I Am Not Pan Jinlian (我不是潘金莲), known in English as I Am Not Madame Bovary, is a 2016 Chinese comedy drama film directed by Feng Xiaogang and written by Liu Zhenyun, based on Liu's 2012 novel I Did Not Kill My Husband. Starring Fan Bingbing in the lead role, it was selected to be screened in the Special Presentations section at the 2016 Toronto International Film Festival. and won the award for Best Achievement in Directing (Feng Xiaogang) at the Asia Pacific Screen Awards. It was released in China on 18 November 2016.

==Synopsis==
The main protagonist, Li Xuelian, is a woman who divorces her husband in order to side-step Chinese law, which states that married couples can only own one property. In order to purchase another property, Li and her husband concoct a plan to divorce so that they can buy a second property. However, in the process of this, her now ex-husband marries another woman and denies ever agreeing to such a deal with Li. To further outrage and distance himself, he accuses Li of sleeping with other men (prostitution/being Madame Bovary). Li, outraged by this, goes to the local authorities to nullify the divorce so that she may legitimately divorce her husband. Authorities are puzzled by this as Li is already divorced. Li explains her principled approach, first to the local police that she and her husband agreed to divorce under the guise of buying property, but now she wishes to undertake a legitimate divorce. Li crusades for her cause, escalating her issue through each bureaucratic step in the system, from the local police, to local judiciary, to local magistrate, then to the Provincial authorities.
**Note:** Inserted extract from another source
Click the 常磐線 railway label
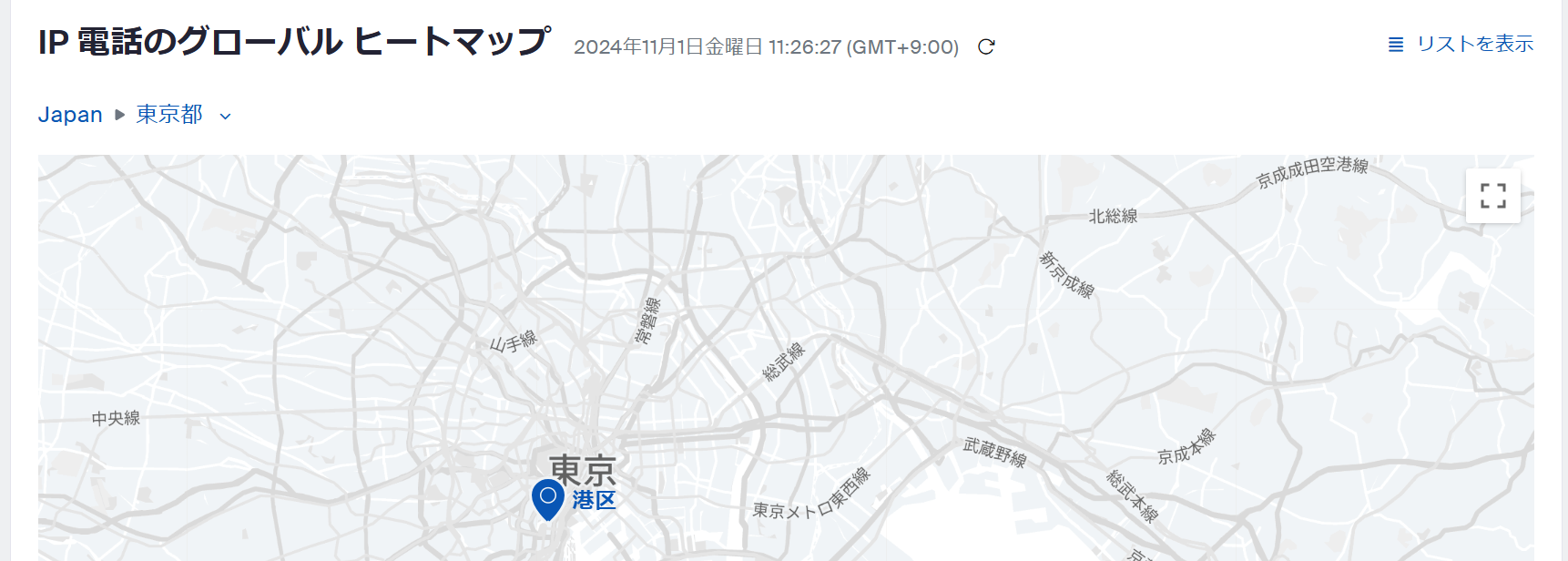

During Li's journey, she tries to hire her friends as hitmen to kill her ex-husband, is accused by her ex-husband of fooling around with other men, is arrested and sent to re-education camps, falsely led into an intimate relationship with a man in an effort by local authorities of ceasing her crusade, goes all the way to Beijing to protest her principled stance on nullifying her divorce. During her persistent crusade, her ex-husband dies, leading Li to lament over her, now, inability to seek retribution for her ex-husband's illicit affair and branding her a prostitute.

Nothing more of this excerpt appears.